Morgens um halb sieben holt Peter uns in Rockhapmton ab. Peter ist Jahrgang 1933 und sein linkes Auge scheint ihm zu reichen, um durch die aufwachende Stadt und in das Outback hochzupreschen. Mit mir faehrt die 58jaehrige Dianne aus Melbourne, die sich ein paar Tage Urlaub von der Stadt nimmt.
Um acht sind wir auf Peters Farm angelangt. Hier auf Myella (http://www.myella.com/) lebt er seit er 20 ist. Anfang der 90er haben er, seine Frau Olive und seine Tochter Lyn begonnen, die Farm fuer Besucher zu oeffnen und sie fuer ein paar Tage das tun zu lassen, was sie aus ihrer Hollywood gepraegten Vorstellung vom Farmerleben erwarten. Das ganze aber mit einem echten Aussi-Flair serviert.
Wir legen Toast auf gebogene Drahtgitter und halten ihn uebers Feuer, das Teewasser kommt aus dem Billy, einem gusseisernen Kessel, der ueber dem Feuer haengt.
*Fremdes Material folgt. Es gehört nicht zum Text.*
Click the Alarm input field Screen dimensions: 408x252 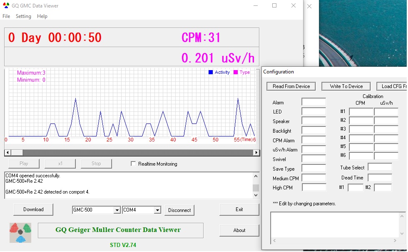(x=313, y=102)
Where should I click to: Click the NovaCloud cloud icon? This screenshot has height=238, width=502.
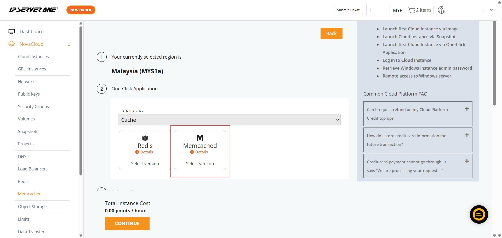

Das ist uebrigens authentisch - auch wenn es auf Myella eine Kueche im Haus mit elektrischem Wasserkocher gibt. Bis neun Uhr habe ich passende Boots und ein langes Hemd gefunden und bekomme von Mel eine erste Unterrichtsstunde, wie ein Pferd funktioniert. Ausgesprochen einfach uebrigens, weshalb wir in sechseinhalb Minuten durch sind und ich zu "Abba" in den Stall krabbeln und sie herausfuehren soll.
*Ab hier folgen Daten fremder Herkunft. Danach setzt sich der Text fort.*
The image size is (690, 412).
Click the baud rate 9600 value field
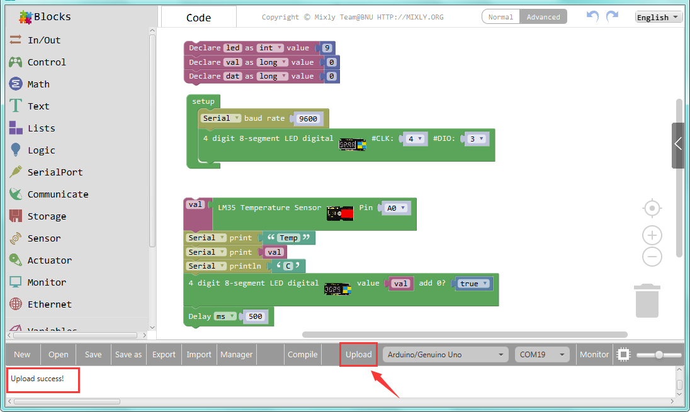(308, 119)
Nun ja - ich habe nur wenig Respekt von Menschen, die staerker sind als ich, aber die kann ich ja auch verklagen, wenn sie mich verpruegeln. Aber so ein Pferd? Zudem gilt Abba als "Kicker". Ein paar Minuten spaeter sitze ich im Sattel und habe Vorwaertsgang und Bremse gefunden. Die uebrigens funktioniert nicht, wenn das Tier trinken will, dann geht so eine Art Autopilot los bis zur naechsten Traenke.
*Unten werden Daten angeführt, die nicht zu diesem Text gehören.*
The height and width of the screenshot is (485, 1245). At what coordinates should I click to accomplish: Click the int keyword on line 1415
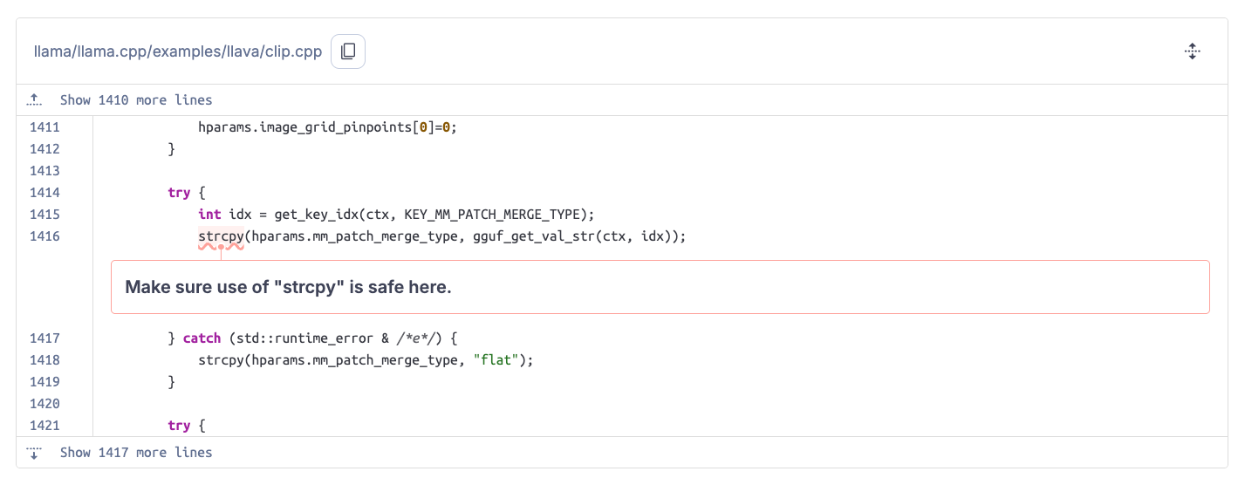209,215
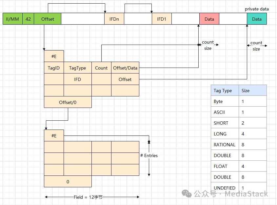Click the # Entries label

149,155
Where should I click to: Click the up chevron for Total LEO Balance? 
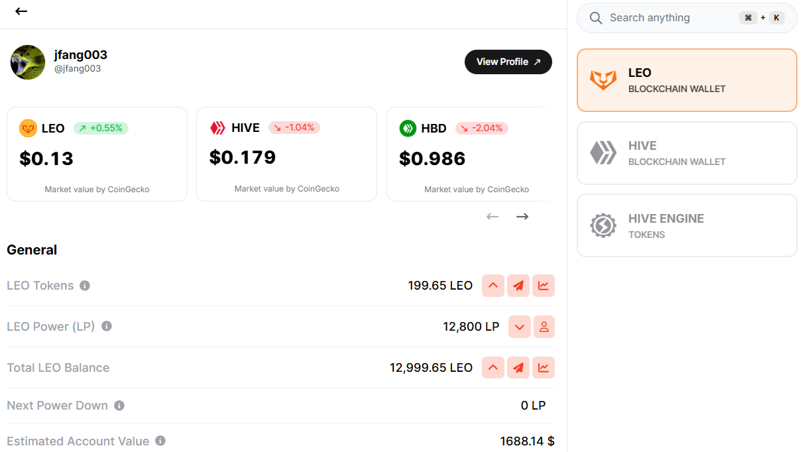point(493,368)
Kelsey sieht aus wie man sich ein Country-Girl vorstellt: langes blondes Haar, Hut und Karohemd. Sie wird mit uns die naechsten zwei Stunden ueber Myella reiten. Viele in der Gruppe sind Aussies und reden ueber das Gesundheitssystem oder Hauskredite. Ich ueberlege mir waehrenddessen, welcher Song jetzt gut passen wuerde. "Montana" von Zappa vielleicht. Hat einen huebschen Text, leider auch einen verflucht schwierigen Mittelteil, weshalb es fuer einen gemuetlichen Ausritt ausscheidet. "I hung my head" von Sting ist schon besser:

Early one morning / with time to kill
I borrowed Jebb's rifle /and sat on a hill
I saw a lone rider / crossing the plain
I drew a bead on him / to practise my aim
My brother's rifle / went off in my hand
A shot rang out / across the land
The horse he kept runnning / the rider was dead
I hung my head / I hung my head

Ich hab niemanden erschossen.

Als ich nach zwei Stunden vom Pferd steige begreife ich, wie es zu John Wayne's legendaerem schleppenden Gang kam. Vermutlich stand in seinem Vertrag "Muss vor jeder Szene zwei Stunden geritten haben".
Am Abend bringen wir die Kuehe mit ihren Kaelbern rein - zu Fuss Mann, wir sind doch nicht im Westen. Das ist einfach. Schwieriger ist es, dieKaelber fuer die Nacht von ihren Mamas zu trennen. Lyn bescheinigt mir "You've done really well - for the first time." Das ist eben auch sehr australisch: die Wahrheit so hoeflich zu umgehen, dass der Angesprochene es kaum merkt. Ich schlafe wie ein Stein. Am naechsten Tag werde ich einem Kaenguruh-Waisen die Flasche geben, aus Versehen einen Gallopp ueberleben, einen Weidezaun reparieren und die gleichen Rueckenschmerzen haben wie am ersten Tag. Nur woanders.